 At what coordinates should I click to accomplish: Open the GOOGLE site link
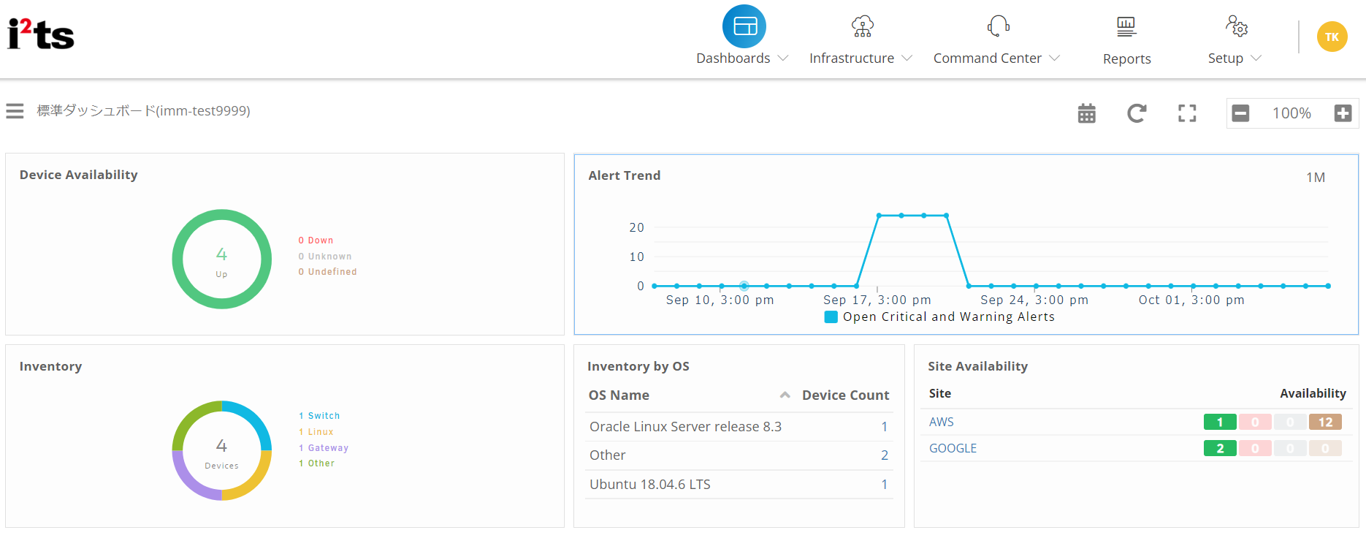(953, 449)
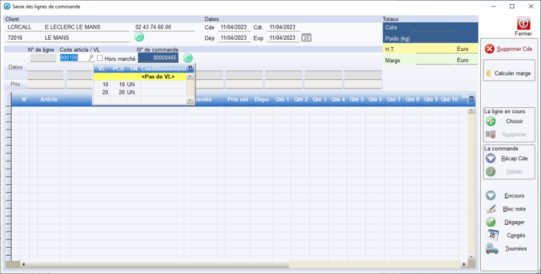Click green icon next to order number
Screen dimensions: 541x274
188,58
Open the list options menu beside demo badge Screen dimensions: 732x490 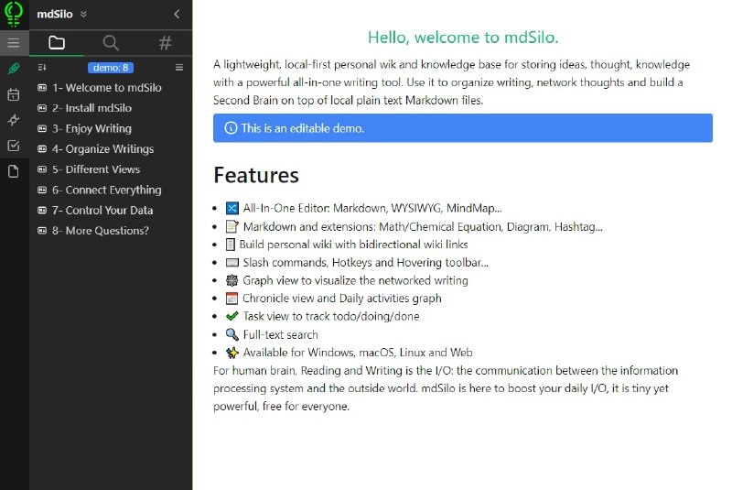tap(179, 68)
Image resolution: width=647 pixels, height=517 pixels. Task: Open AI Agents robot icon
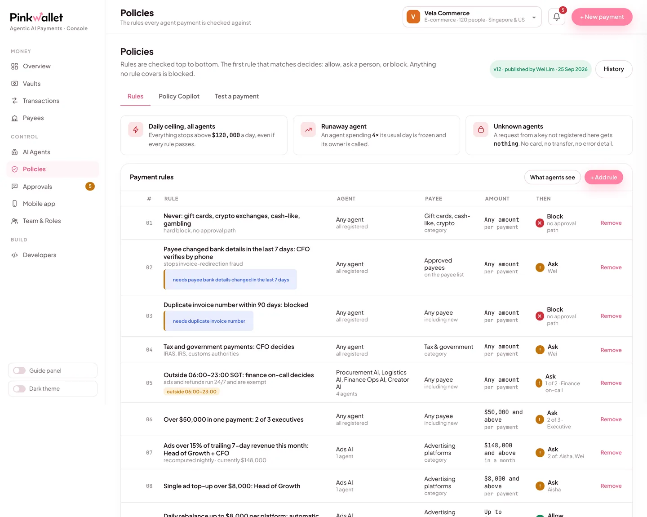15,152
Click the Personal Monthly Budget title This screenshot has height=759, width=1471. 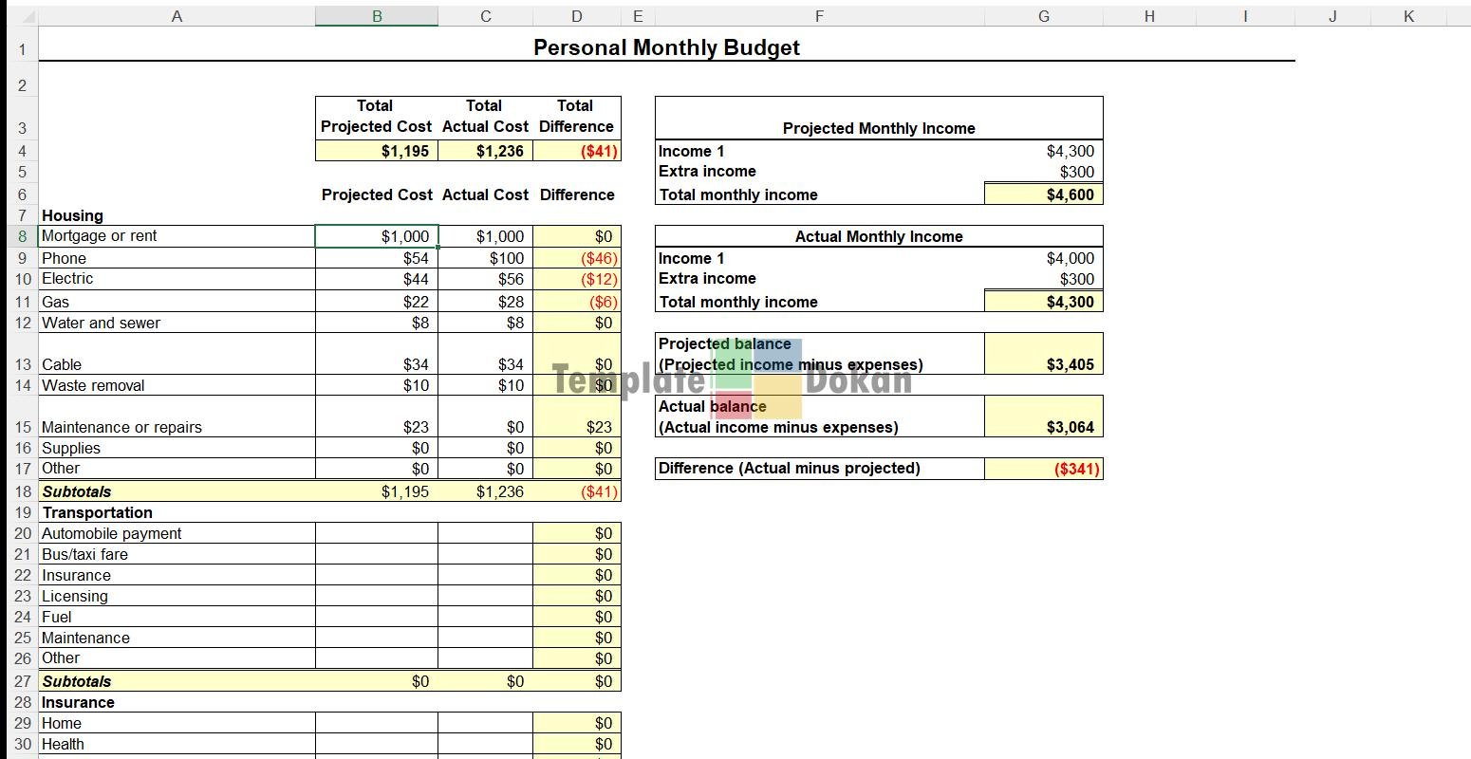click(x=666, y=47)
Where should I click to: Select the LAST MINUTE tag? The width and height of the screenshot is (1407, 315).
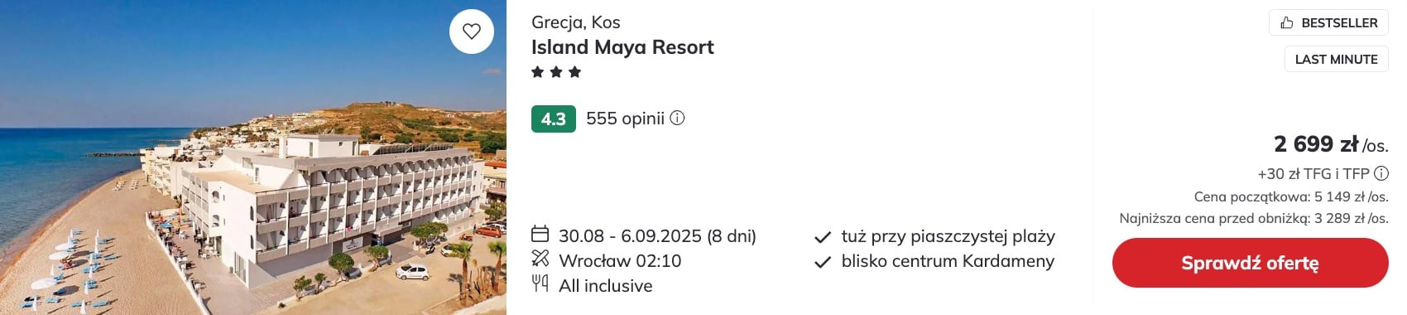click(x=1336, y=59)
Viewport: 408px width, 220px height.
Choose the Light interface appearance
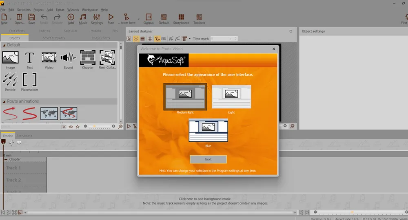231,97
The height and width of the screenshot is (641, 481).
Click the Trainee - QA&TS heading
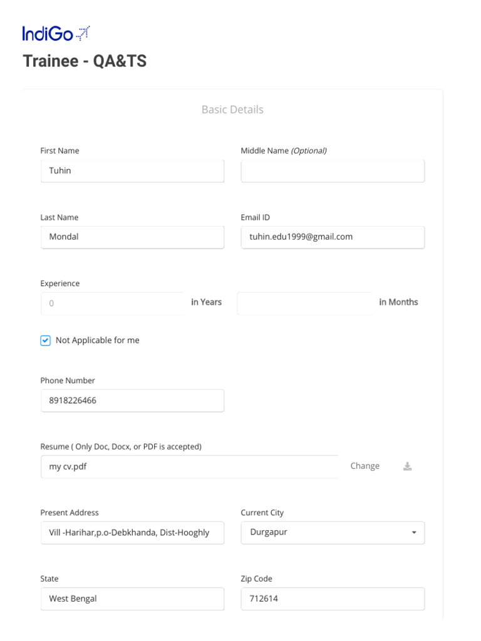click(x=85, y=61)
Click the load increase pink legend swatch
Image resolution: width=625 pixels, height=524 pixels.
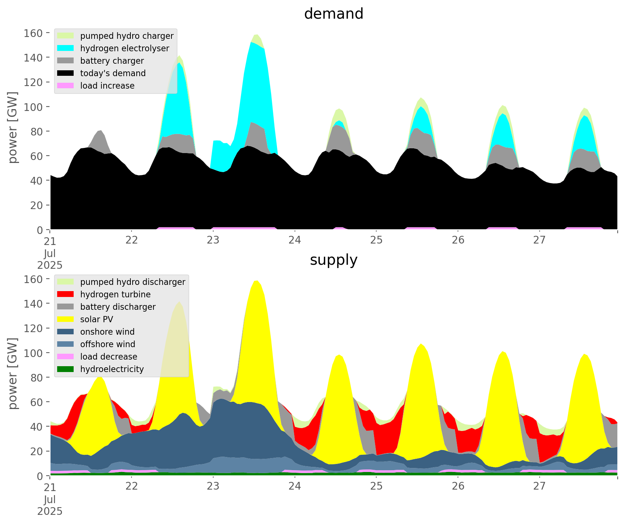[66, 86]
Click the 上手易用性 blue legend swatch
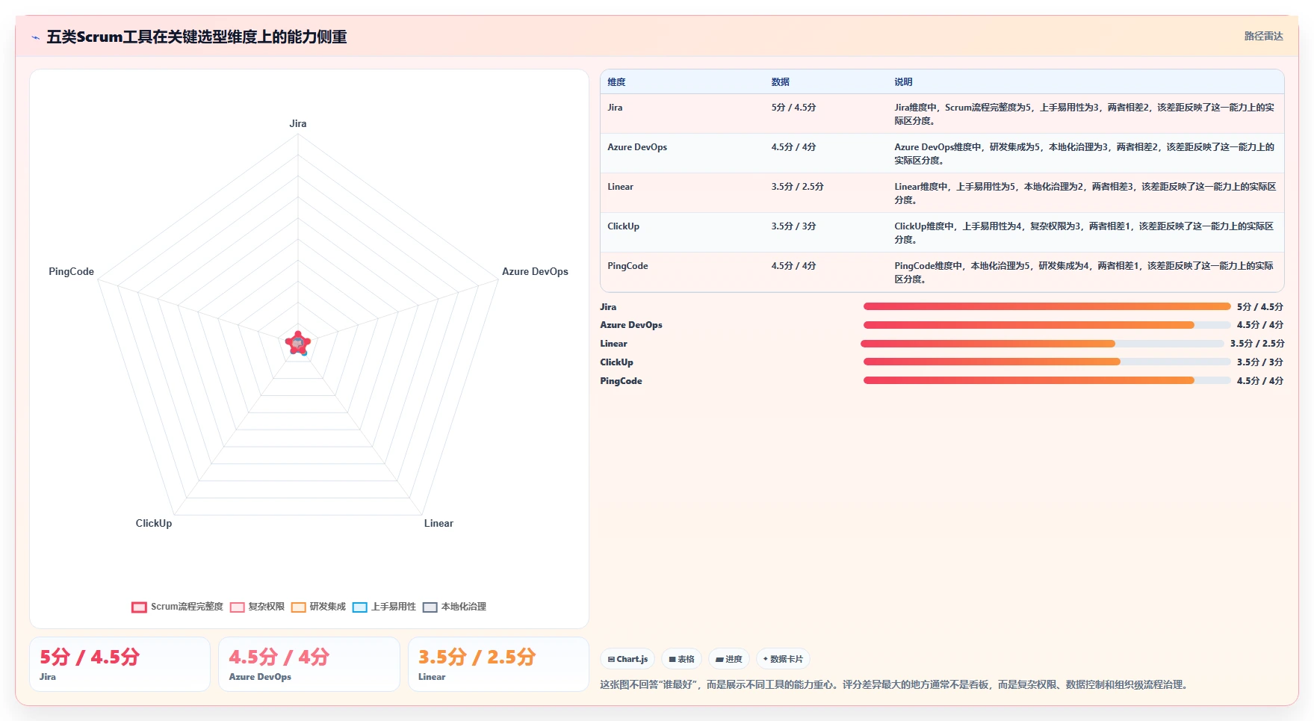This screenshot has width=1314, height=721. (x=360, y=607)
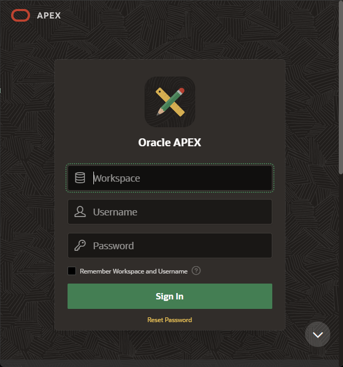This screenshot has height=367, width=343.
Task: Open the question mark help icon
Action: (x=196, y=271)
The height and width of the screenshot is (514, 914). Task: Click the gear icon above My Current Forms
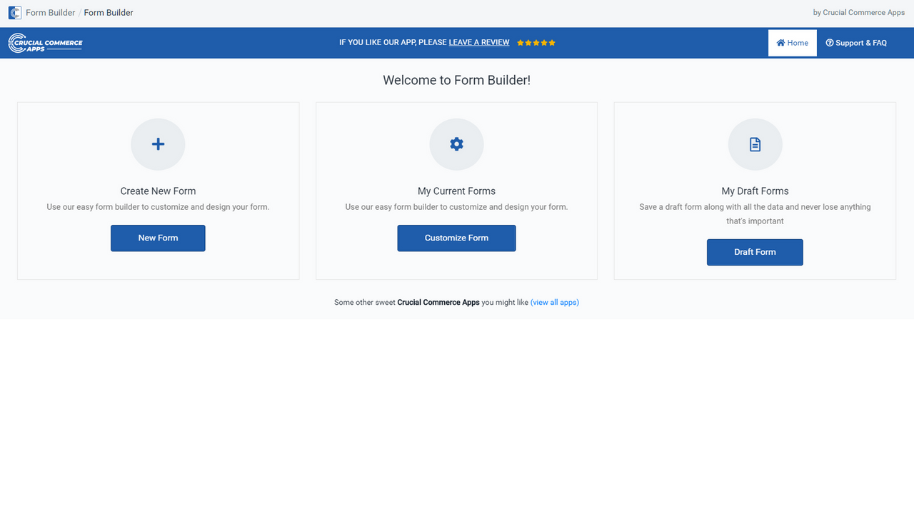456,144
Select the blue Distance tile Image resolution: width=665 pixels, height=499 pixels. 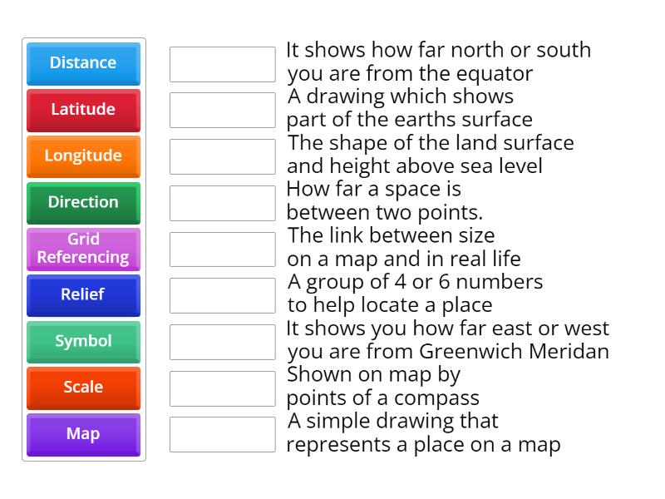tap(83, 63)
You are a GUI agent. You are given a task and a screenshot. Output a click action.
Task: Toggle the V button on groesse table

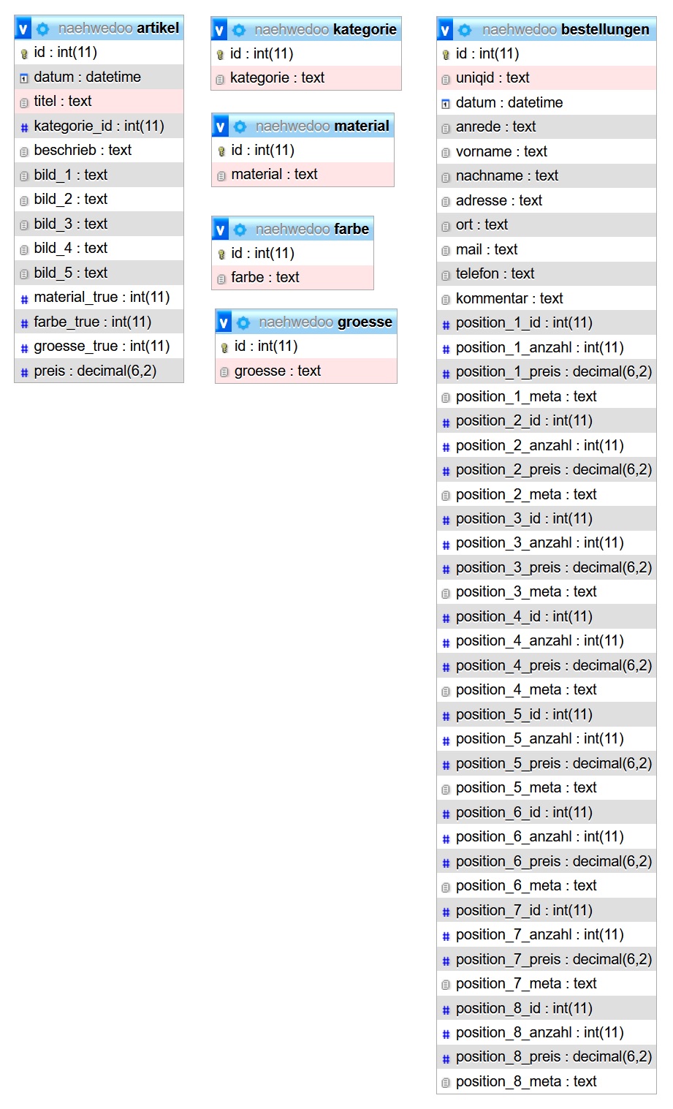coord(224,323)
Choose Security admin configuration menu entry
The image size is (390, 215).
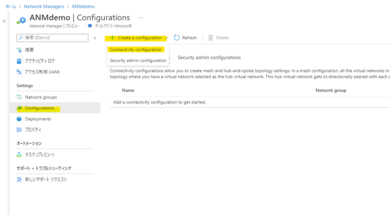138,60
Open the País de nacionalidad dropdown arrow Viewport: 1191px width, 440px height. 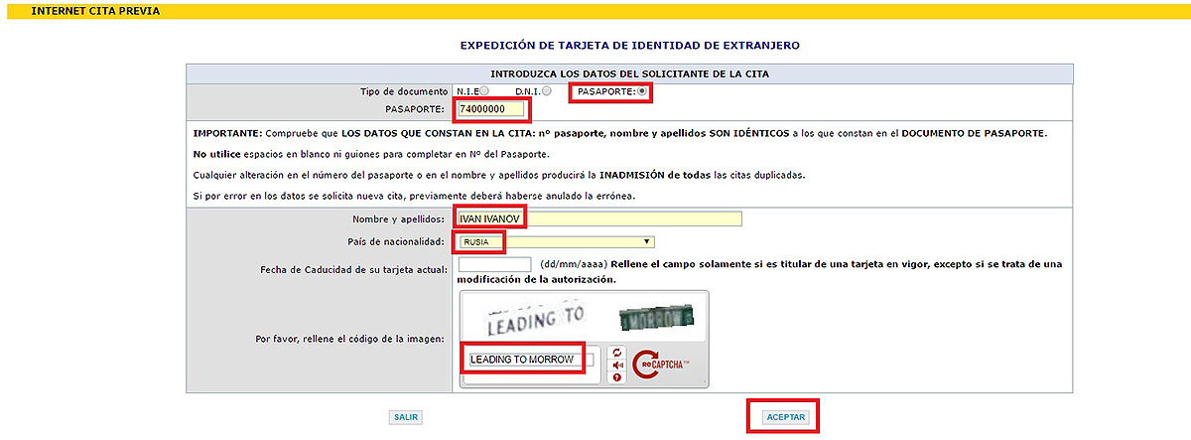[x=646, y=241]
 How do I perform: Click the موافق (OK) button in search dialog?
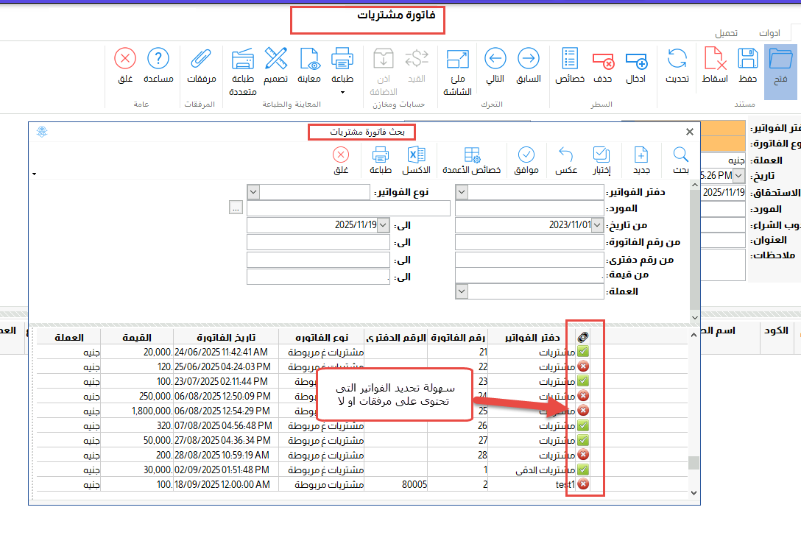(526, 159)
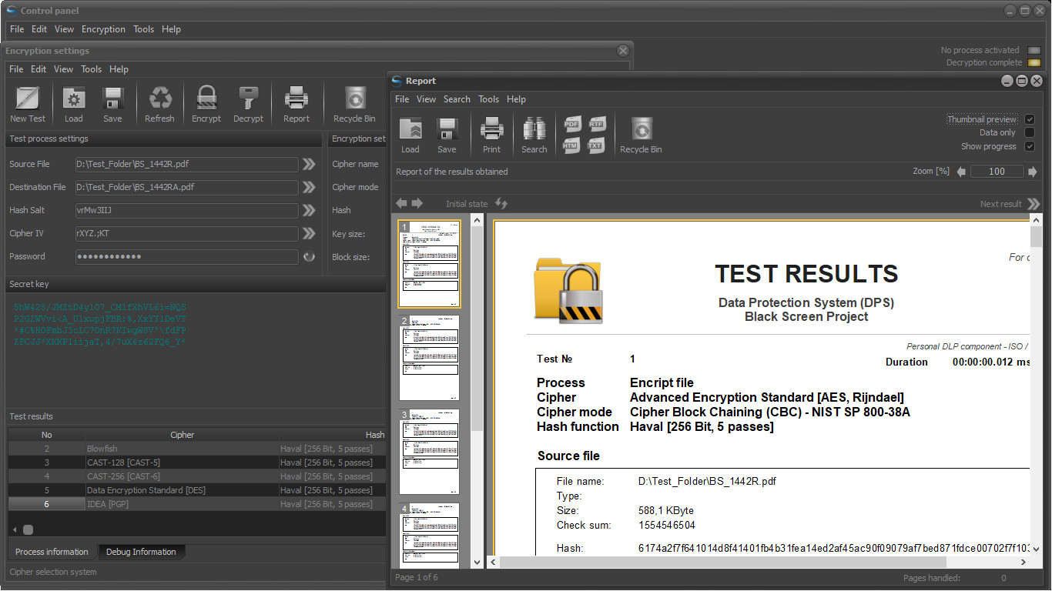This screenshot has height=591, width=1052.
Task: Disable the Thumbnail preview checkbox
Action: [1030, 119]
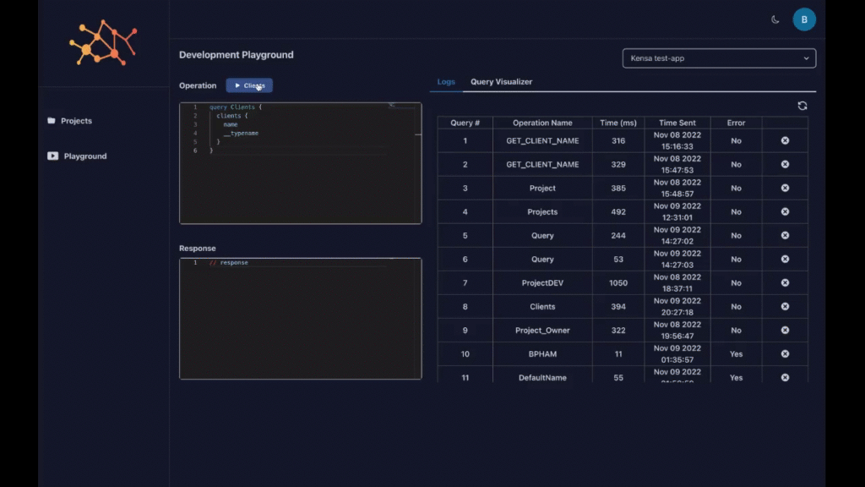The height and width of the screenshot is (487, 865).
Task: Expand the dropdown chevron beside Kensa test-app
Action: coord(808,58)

★ ★ ★ ★ ★

PROMPT:
Give again, word for word, each line from the one holding "How do I perform: Click" through the end of the entries, and leave out any picture.

REPLY TO THE EXERCISE:
 How do I perform: Click the موافق (OK) button in search dialog?
(526, 159)
This screenshot has height=591, width=1052.
Task: Disable the Thumbnail preview checkbox
Action: [1030, 119]
The height and width of the screenshot is (487, 865).
Task: Expand the dropdown chevron beside Kensa test-app
Action: coord(808,58)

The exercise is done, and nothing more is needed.